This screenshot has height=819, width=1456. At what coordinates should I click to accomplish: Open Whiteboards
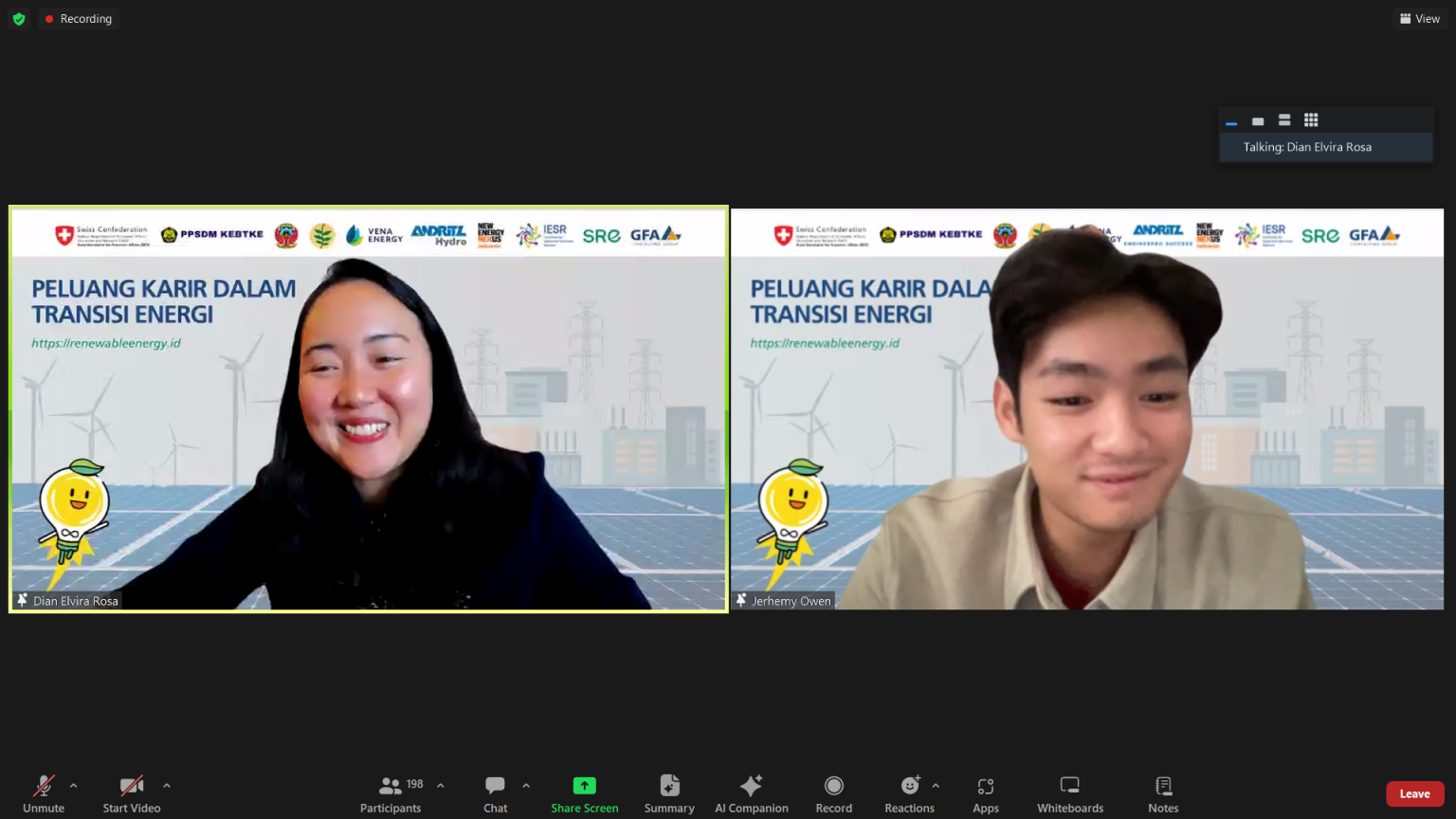[x=1069, y=793]
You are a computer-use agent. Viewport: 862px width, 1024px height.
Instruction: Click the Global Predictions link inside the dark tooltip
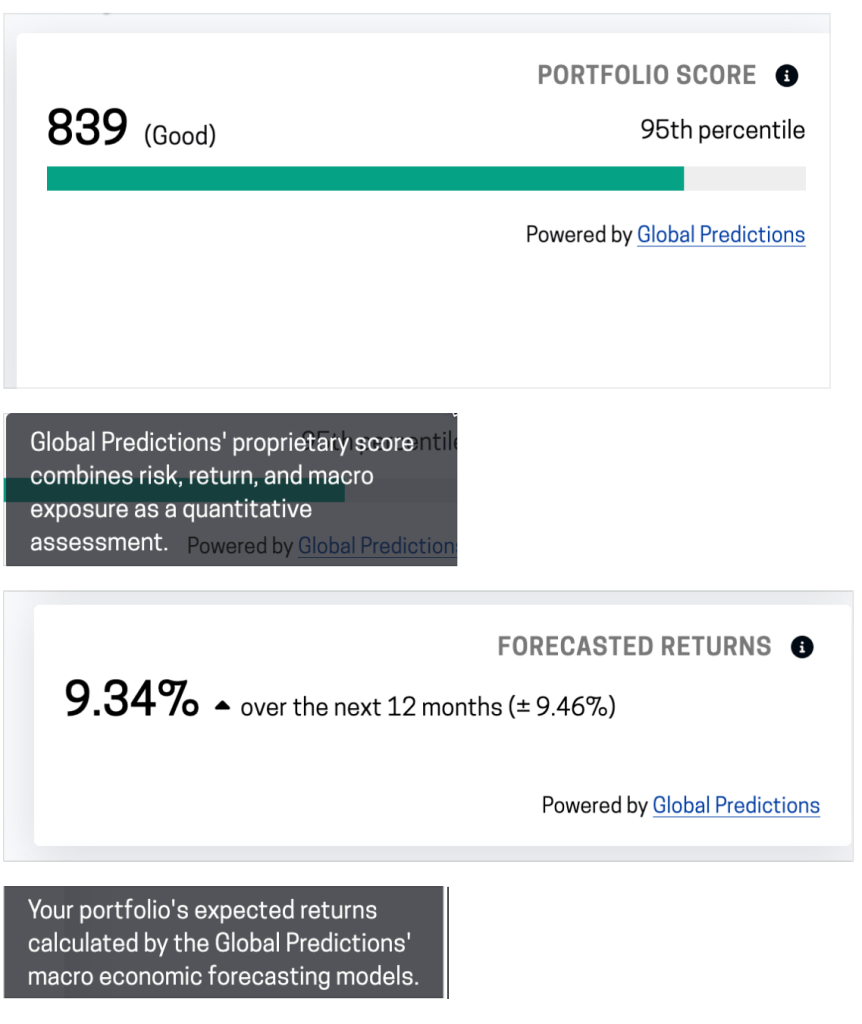point(377,546)
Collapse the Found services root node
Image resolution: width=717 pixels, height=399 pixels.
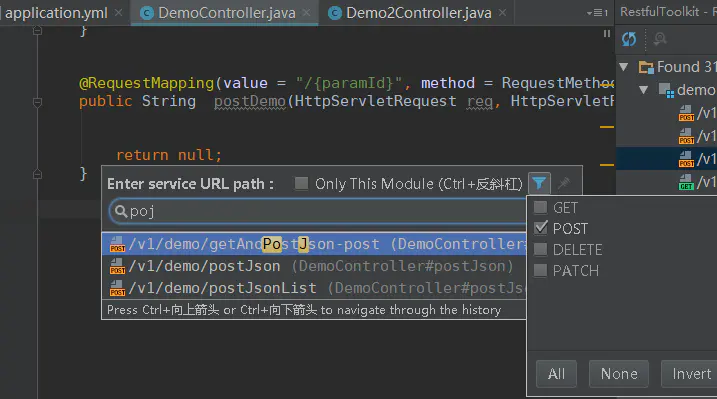[x=623, y=67]
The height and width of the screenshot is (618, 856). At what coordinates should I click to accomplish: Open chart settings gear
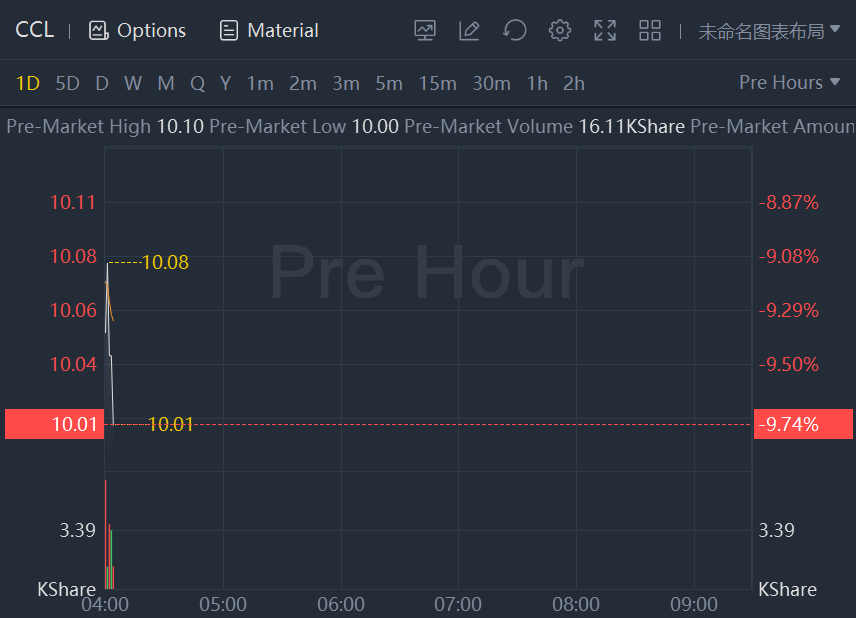click(x=560, y=31)
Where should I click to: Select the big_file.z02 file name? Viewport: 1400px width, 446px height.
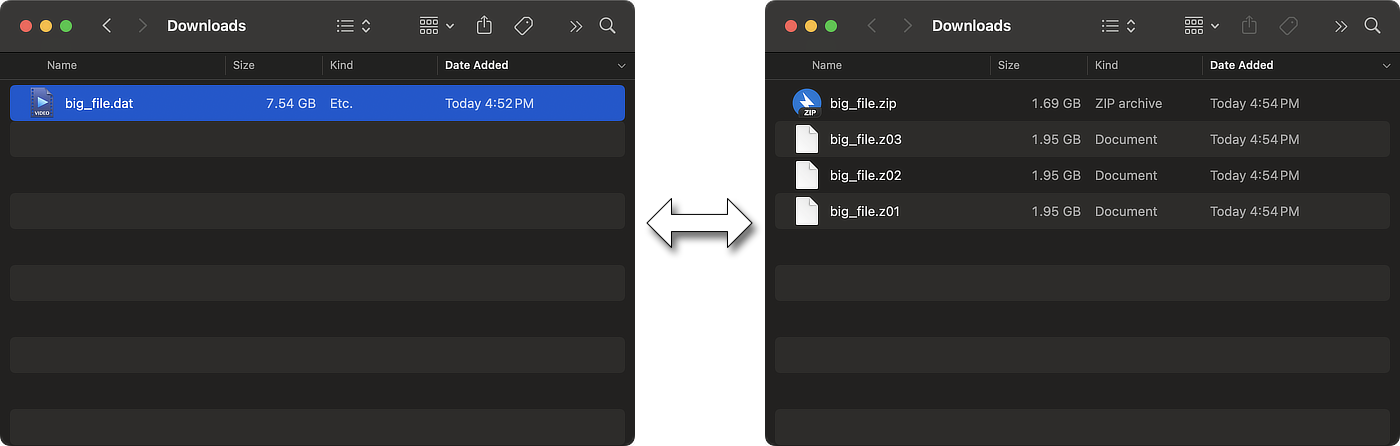tap(866, 175)
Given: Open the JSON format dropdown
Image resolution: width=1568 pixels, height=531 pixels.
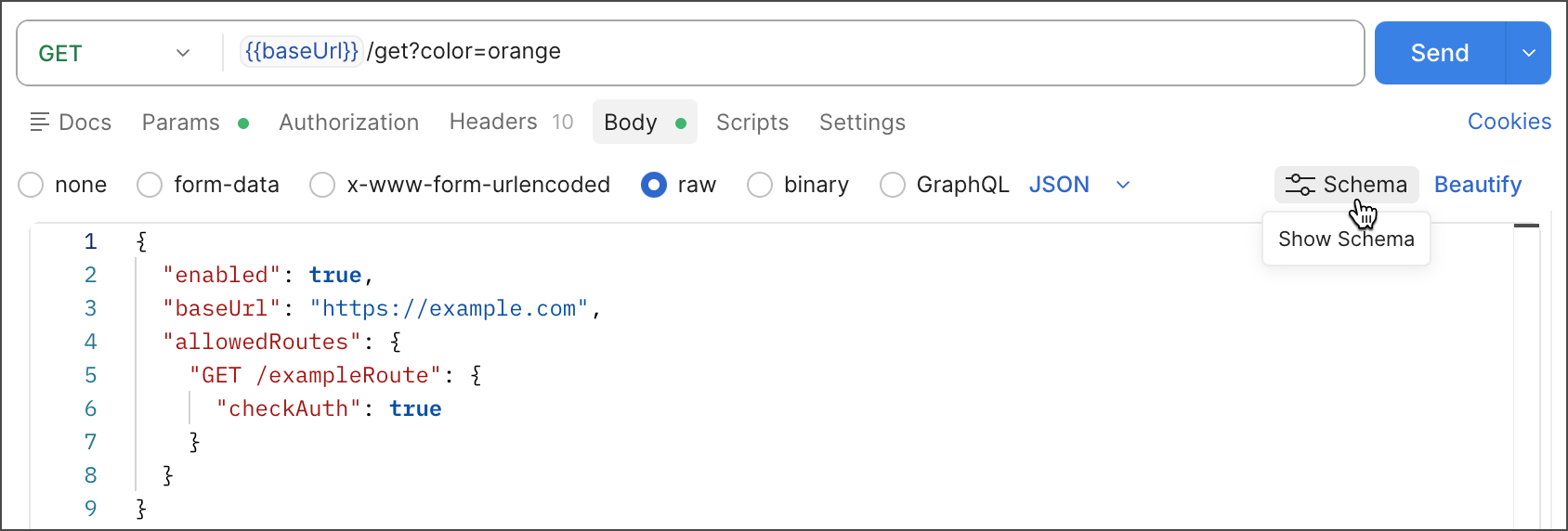Looking at the screenshot, I should tap(1123, 185).
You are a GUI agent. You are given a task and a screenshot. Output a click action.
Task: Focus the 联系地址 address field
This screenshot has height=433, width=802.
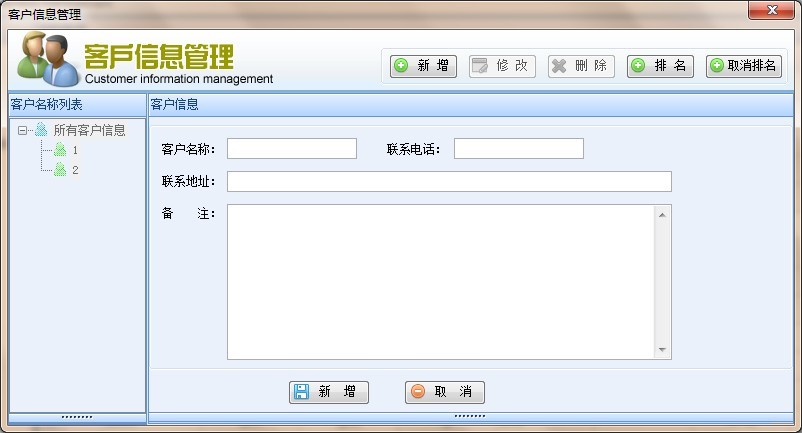coord(449,181)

------------

**WHAT YOU HAVE TO DO:** Only the line with "You are a computer-use" and those preceding it, back to the first line of the entries, should be repeated exactly, without pictures.

**YOUR RESPONSE:**
This screenshot has height=819, width=1456. At what coordinates should I click to accomplish: Open Whiteboards
[x=1069, y=793]
You are a computer-use agent. Viewport: 862px width, 1024px height.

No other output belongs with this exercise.